Think twice if you live outside the U.S. and plan to sell your used gaming console.
The Department of Homeland Security has launched a research project to find ways to hack into gaming consoles to obtain sensitive information about gamers stored on the devices.
One of the first contracts for the project was awarded last week to Obscure Technologies, based in California, to devise a forensic tool that will siphon data from the Xbox 360, Wii, PlayStation 3 and other consoles.
The $177,000 contract requires the company to create new hardware and software tools that can extract data from gaming consoles, and to purchase used gaming consoles outside the U.S. to determine what data was left on them by previous owners that can be extracted, including information about communications with other gamers, according to Foreign Policy magazine.
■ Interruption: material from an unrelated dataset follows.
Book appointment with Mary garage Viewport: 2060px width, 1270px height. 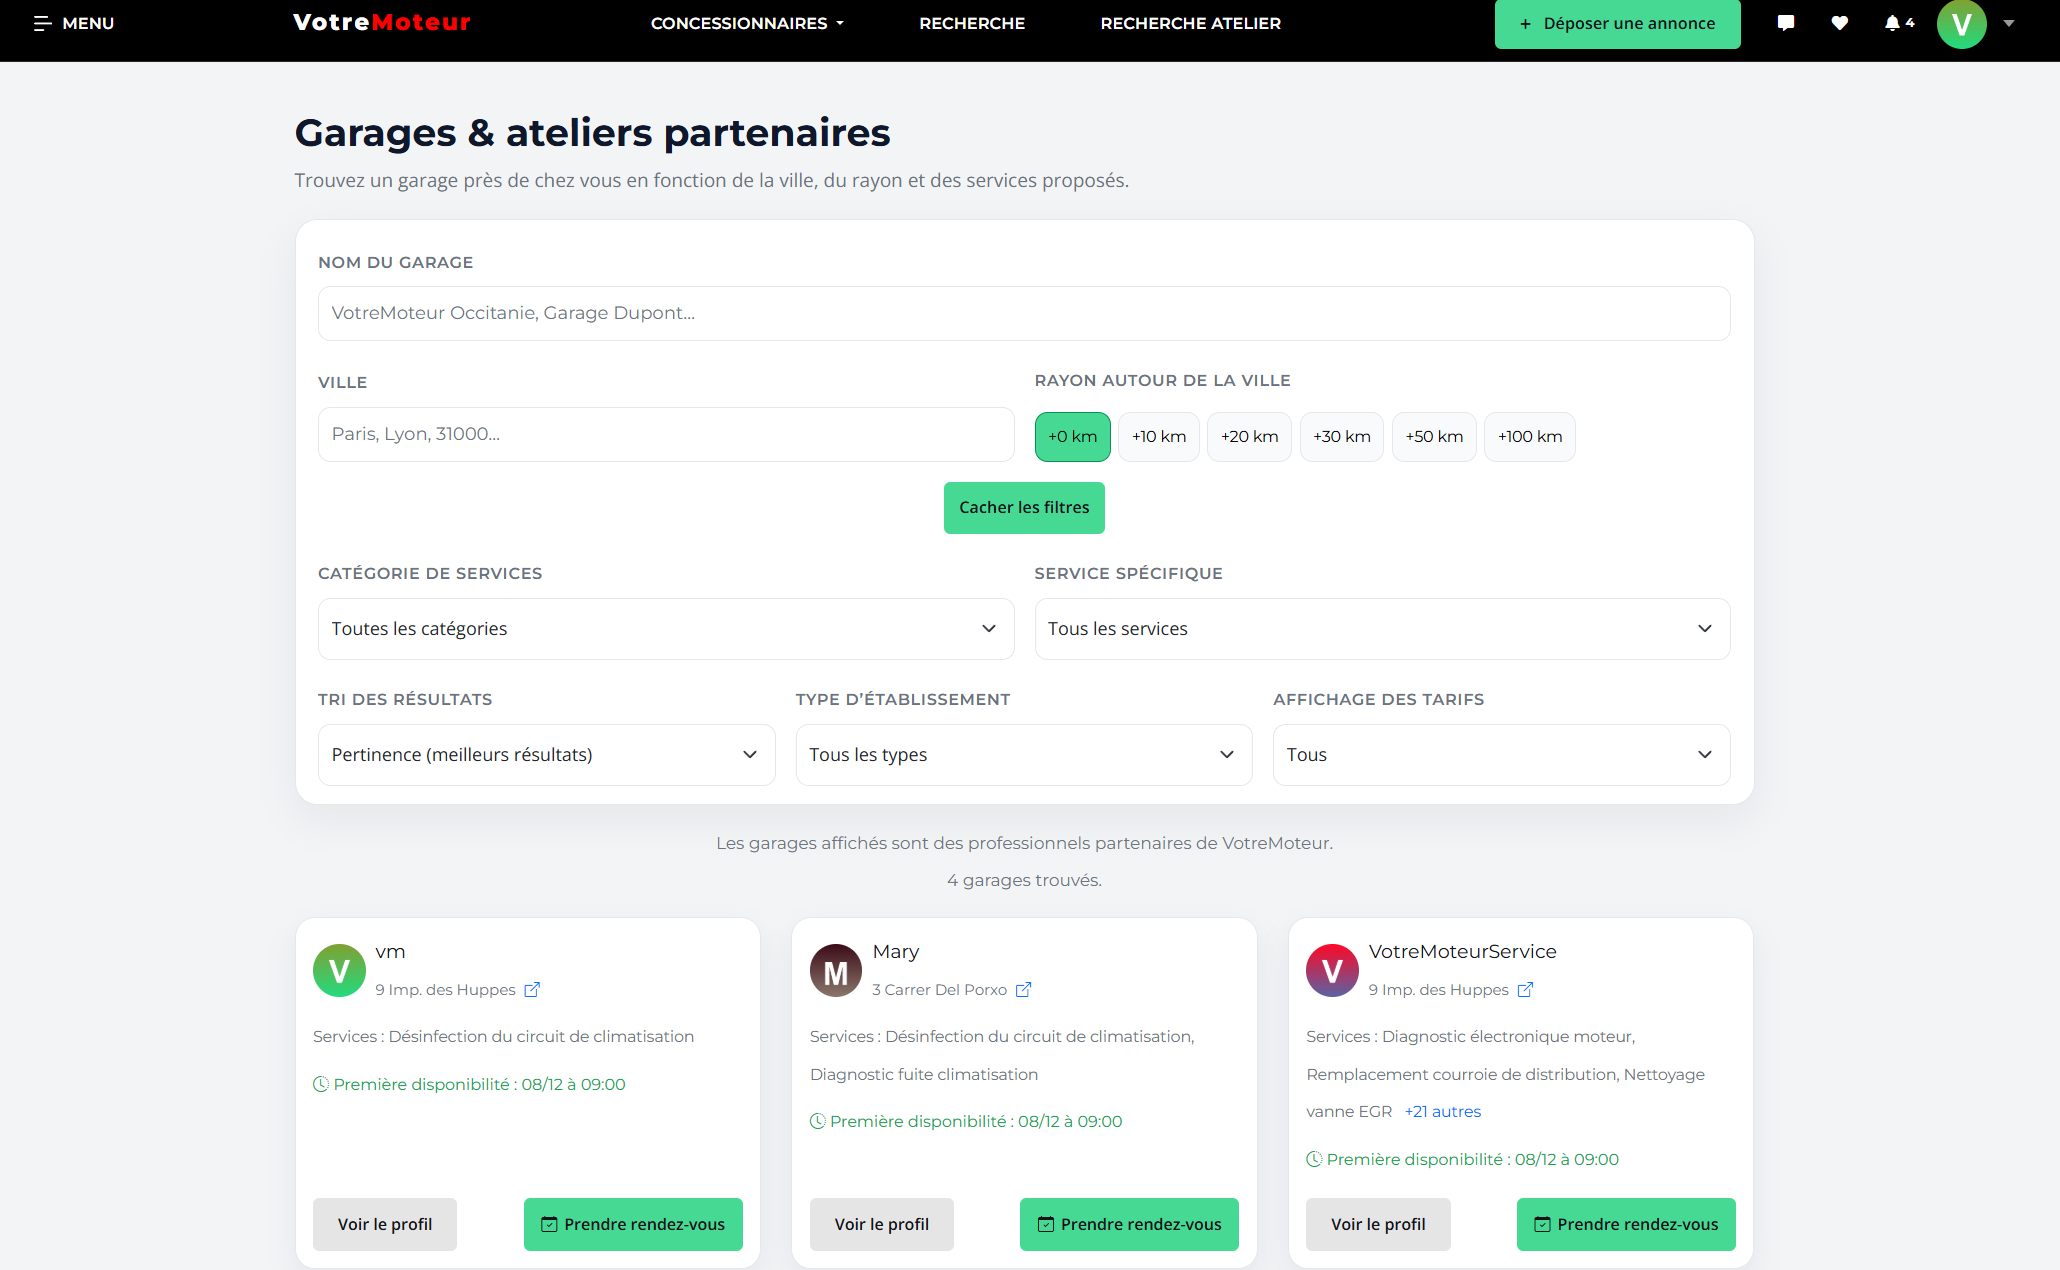coord(1129,1224)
Gaming consoles can store sensitive information such as passwords, credit card numbers and addresses. Newer systems also allow users to communicate with one another via messaging and chat systems, and the government is interested in knowing what data is stored in the systems and can be siphoned out of them. But the systems often employ anti-tampering technologies that can make extracting data from them difficult.
Obscure Technologies was chosen for the contract in part due to its extensive reverse-engineering experience in general and its specific experience in exploiting digital rights management technologies, according to a government document justifying the award of the contract to Obscure Technologies. The company’s lead scientist previously reverse-engineered the Microsoft Xbox, according to the document.
The government says it plans to use the forensic tool only on systems owned by foreigners outside the U.S. and that the research is aimed at investigations of pedophiles who target victims through gaming systems, and terrorists, who DHS says may be using gaming consoles to communicate and plan their activities.
“This project requires the purchasing of used video game systems outside of the U.S. in a manner that is likely to result in their containing significant and sensitive information from previous users,” Simson Garfinkel, a computer science professor associated with the project, told Foreign Policy. “We do not wish to work with data regarding U.S. persons due to Privacy Act considerations. If we find data on U.S. citizens in consoles purchased overseas, we remove the data from our corpus.”
The government has long fretted about terrorists plotting and training in online games, but, as with any networked communication service, law enforcement agencies can subpoena a company running a service, such as Xbox Live, to get information on users. The research project appears to be another method to obtain data; in this case data stored on devices seized in law enforcement and military raids.
Obscure Technologies president Gregory May told Foreign Policy that extracting data from gaming consoles is still in the “exploratory research and development” stage, and that it’s unclear what his company will uncover. “It will be interesting to see, because it’s new to us as well,” he said. “A lot of this stuff hasn’t been done. We’re not sure how complicated it is.”
The government first began looking at game system monitoring in 2008 when law enforcement became concerned that pedophiles were using game consoles to communicate with children. DHS’s Science and Technology Directorate was approached to develop a way to obtain game console data, according to Foreign Policy, which then approached Simson Garfinkel, a computer science professor at the Naval Postgraduate School, to put together a contract for a private company to research the issue and develop a product. [Ed. note: Garfinkel wrote a classic piece for Wired about HavenCo, an attempt to create a new country that would house a data center immune to government takedowns and data seizures.]
The Navy posted the contract notice last February, which included a statement of work calling for a contractor to produce the following:
- Provide monitoring for 6 new video game systems, a maximum of 2 of any type from any given vendor.
- Generate clean data (data that does not contain any identifiable information from real people) from new video game systems.
- Design a prototype rig for capturing data from new video game systems.
- Implement the prototype rig on the new video game systems.
- Provide data captured by the prototype rig, including packets delivered in PCAP format and disk images delivered in E01/EWF format.
- Provide used video games systems purchased on the open market. Used systems provided shall be likely to contain data from previous users.
- Survey console chat room technology and identify potential chokepoints where data may be committed to storage.
- Identify data storage points on used video game systems and attempt to demonstrate proof of concept.
- Extract real data from used video game systems.
- Provide video game system extraction software and/or hardware.
Parker Higgins, a spokesman for the Electronic Frontier Foundation, expressed concern that users might not know what data is created and stored on their gaming devices.
“These consoles are being used as general-purpose computers,” he told the Foreign Policy. “And they’re used for all kinds of communications. The Xbox has a very active online community where people communicate. It stands to reason that you could get sensitive and private information stored on the console.”
Although reformatting a device before selling it should erase such data, researchers at Drexel University have recently claimed they could extract credit card information and a billing address from the hard drive of an XBox 360 even after it was reformatted.